Views are expressed using a Graph query syntax:
- () describes an entity
- -[]-, -[]->, <-[]- describes relationships
- <> describes a classification.
Each of these can be given a named projection, that allows matching objects to be referenced later in the query.
Information is retrieved by matching graphs against the pattern described by the query and returning the parts that are interesting. For example, matching everything in the catalog uses the query
match (x) return x
Property constraints can further reduce the set of results. The supported properties that can be matched on include: id, definitionId, name, type, description, label, createdBy, creationTimeStamp, modifiedBy, modifiedTimeStamp and resourceId. The resourceId property is exclusive to entities. For example, to return an entity with a specific ID use:
match(x {id:7462f4c3-f225-42cf-bc3d-0fdfcf09b190})
return x
The operators equal to (=), greater than (>), less than (<), greater than or equal to (>=) and less than or equal to (<=) can be used as well. For example, to get all CAS library instances created since the start of the year 2026 use:
match (x:casLibrary {creationTimeStamp >= "2026-01-01T00:00:00-00:00"}) return x
Each of the elements can be further constrained with type information. For example, to return all of the dataSet instances use:
match(x:dataSet) return x
or to return the dataSet and its dataFields use:
match(x:dataSet)-[]->(y:dataField) return x,y
Type constraints can specify lists of types. The supported type fields are name for entities and name or role for relationships. For example:
(y:sasColumn|casColumn)<br> // either one
(x)-[r:eq(role, "Associated)]->(y)<br> // Only association rels
(x)-[r:in(role,"Associated","Composition")]->(y) // either role
Match clauses can reference projections that have been previously defined. For instance, to get a dataset, its columns, and the semantic classifications attached to the columns:
match (t:dataSet {id:"..."})-[r:dataSetDataFields]-(c:dataField)

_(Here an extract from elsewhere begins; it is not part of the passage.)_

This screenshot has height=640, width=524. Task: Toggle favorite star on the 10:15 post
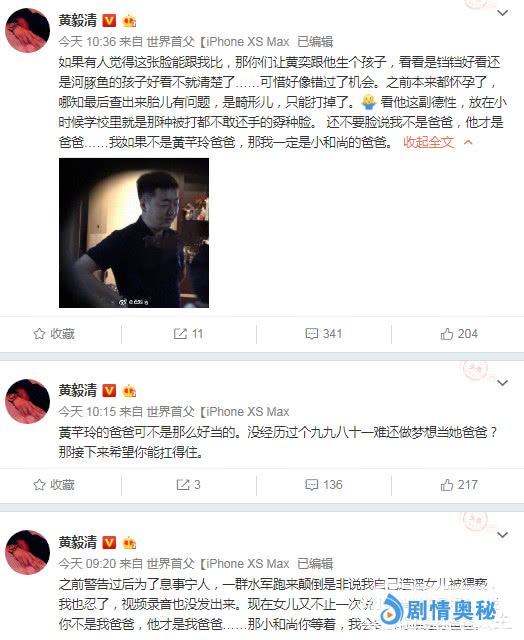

match (c)-[sc:semanticClassifications]-><sc>
return t,r,c,scr,sc
Relationships can include a path length expression:
-[r*..2]-> // Up to two relationships away
-[r*2..4]-> // between 2 and 4 relationships away
where the lower and upper bounds are expressed in the range following the asterisk. This approach is useful when views have to traverse multiple relationships.
Support for history
Entity instances can be configured to maintain old revisions according to a policy that is configured on either the entity or the entity's type definition. Before any changes are applied to the instance, a copy of the current state is written to the catalog.
Entity instances and type definitions allow you to specify:
- a policy that controls how history records are retained
- a parameter that governs the policy
- a view that describes what content is maintained as part of the history
For instance, a policy of depth and a parameter of 10 means that at most 10 different revisions will be maintained within the catalog. The view is used to determine which entities, relationships, and classifications are to be included within the history record.
The policy none indicates that no history is to be kept.
If no history configuration is set for an instance, the behavior is determined by the type definition. This also allows the configuration to be set on a base type of the type definition, which is then inherited by types derived from the base type.
Agents
Agents are used to introduce content into the catalog.
The Catalog API enables constructing, running, and monitoring agents. Agents write their results back to the catalog using the same concepts and interfaces that are documented here.